YOUR INSTRUCTIONS: Your job is to set down the stretch of entries that opens with the line containing "The width and height of the screenshot is (1568, 420)." and closes with the line containing "The height and width of the screenshot is (795, 1512).". Keep both end lines, copy each exactly, and add nothing.

[[ THE INPUT open ]]

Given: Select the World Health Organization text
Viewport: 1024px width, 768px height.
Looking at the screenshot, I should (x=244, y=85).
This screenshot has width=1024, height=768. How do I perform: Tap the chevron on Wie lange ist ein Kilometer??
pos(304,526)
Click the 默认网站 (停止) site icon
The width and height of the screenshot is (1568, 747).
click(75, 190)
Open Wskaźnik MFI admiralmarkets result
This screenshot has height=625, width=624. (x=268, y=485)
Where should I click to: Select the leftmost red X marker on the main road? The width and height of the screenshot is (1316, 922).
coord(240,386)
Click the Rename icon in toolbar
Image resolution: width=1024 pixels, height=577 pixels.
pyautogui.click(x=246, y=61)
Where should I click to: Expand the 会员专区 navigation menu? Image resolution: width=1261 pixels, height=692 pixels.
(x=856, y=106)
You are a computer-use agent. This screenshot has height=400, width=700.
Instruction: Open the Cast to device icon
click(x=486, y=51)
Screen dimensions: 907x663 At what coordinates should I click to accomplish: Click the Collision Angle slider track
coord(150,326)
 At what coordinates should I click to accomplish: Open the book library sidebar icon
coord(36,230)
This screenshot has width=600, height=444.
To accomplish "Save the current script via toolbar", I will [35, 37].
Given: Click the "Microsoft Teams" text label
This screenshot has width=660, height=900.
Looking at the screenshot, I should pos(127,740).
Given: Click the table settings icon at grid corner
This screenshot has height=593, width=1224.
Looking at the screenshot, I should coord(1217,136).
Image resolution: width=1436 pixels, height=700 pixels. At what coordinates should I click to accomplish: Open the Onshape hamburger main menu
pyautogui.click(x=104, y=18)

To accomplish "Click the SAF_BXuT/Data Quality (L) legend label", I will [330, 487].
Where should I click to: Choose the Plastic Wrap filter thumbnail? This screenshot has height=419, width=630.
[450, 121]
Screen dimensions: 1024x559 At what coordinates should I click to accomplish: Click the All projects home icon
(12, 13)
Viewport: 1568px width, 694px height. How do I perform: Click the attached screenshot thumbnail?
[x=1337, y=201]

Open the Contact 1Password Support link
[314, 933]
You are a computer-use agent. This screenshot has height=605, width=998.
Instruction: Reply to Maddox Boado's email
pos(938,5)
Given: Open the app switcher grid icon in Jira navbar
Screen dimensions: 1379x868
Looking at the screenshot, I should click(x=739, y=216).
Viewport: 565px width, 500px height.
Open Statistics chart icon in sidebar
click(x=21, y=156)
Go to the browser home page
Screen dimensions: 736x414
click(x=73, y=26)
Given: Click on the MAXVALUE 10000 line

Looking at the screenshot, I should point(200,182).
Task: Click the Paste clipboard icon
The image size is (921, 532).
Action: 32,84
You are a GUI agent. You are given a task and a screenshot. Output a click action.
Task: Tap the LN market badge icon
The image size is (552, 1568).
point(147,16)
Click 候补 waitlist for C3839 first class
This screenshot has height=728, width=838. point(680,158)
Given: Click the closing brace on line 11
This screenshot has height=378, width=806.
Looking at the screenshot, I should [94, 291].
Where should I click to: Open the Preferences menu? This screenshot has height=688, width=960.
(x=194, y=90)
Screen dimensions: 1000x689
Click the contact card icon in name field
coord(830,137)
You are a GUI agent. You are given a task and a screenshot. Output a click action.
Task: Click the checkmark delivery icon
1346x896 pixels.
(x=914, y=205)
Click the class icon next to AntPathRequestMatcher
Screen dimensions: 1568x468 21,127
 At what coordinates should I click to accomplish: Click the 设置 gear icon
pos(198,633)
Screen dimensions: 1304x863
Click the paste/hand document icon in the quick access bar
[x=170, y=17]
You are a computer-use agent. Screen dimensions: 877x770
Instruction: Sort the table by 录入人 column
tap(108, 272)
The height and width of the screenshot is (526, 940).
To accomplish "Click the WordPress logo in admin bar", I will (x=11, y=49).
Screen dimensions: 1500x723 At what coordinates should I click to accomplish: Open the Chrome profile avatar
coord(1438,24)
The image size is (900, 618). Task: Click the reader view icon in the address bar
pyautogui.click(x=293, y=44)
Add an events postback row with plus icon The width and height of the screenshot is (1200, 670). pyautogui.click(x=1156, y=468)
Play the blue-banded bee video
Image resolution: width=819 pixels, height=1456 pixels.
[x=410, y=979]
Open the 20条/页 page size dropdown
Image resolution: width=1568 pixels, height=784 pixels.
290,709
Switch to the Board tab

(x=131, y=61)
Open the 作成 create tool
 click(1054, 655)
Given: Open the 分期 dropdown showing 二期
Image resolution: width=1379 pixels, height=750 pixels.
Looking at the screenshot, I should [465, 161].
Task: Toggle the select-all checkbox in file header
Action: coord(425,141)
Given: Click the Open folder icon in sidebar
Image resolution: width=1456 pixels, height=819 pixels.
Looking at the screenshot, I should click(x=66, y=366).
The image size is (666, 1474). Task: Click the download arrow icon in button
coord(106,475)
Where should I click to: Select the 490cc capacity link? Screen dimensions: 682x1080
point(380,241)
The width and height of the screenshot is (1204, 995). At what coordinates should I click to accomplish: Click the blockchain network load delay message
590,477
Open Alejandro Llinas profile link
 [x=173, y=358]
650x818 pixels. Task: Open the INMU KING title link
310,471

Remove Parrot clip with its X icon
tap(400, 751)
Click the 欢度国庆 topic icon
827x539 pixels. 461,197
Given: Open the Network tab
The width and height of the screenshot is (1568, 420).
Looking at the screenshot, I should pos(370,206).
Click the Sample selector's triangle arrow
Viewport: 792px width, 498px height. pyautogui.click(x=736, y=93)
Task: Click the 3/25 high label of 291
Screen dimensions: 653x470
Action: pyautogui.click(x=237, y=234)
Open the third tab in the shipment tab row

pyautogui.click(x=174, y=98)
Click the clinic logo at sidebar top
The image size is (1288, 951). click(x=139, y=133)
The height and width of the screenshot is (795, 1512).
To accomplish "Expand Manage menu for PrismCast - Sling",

[[ THE INPUT closed ]]

EXERCISE SOLUTION:
The width and height of the screenshot is (1568, 420).
Looking at the screenshot, I should pos(370,206).
Click the Sample selector's triangle arrow
Viewport: 792px width, 498px height. pyautogui.click(x=736, y=93)
Task: Click the 3/25 high label of 291
Screen dimensions: 653x470
Action: pyautogui.click(x=237, y=234)
Open the third tab in the shipment tab row

pyautogui.click(x=174, y=98)
Click the clinic logo at sidebar top
The image size is (1288, 951). click(x=139, y=133)
The height and width of the screenshot is (795, 1512).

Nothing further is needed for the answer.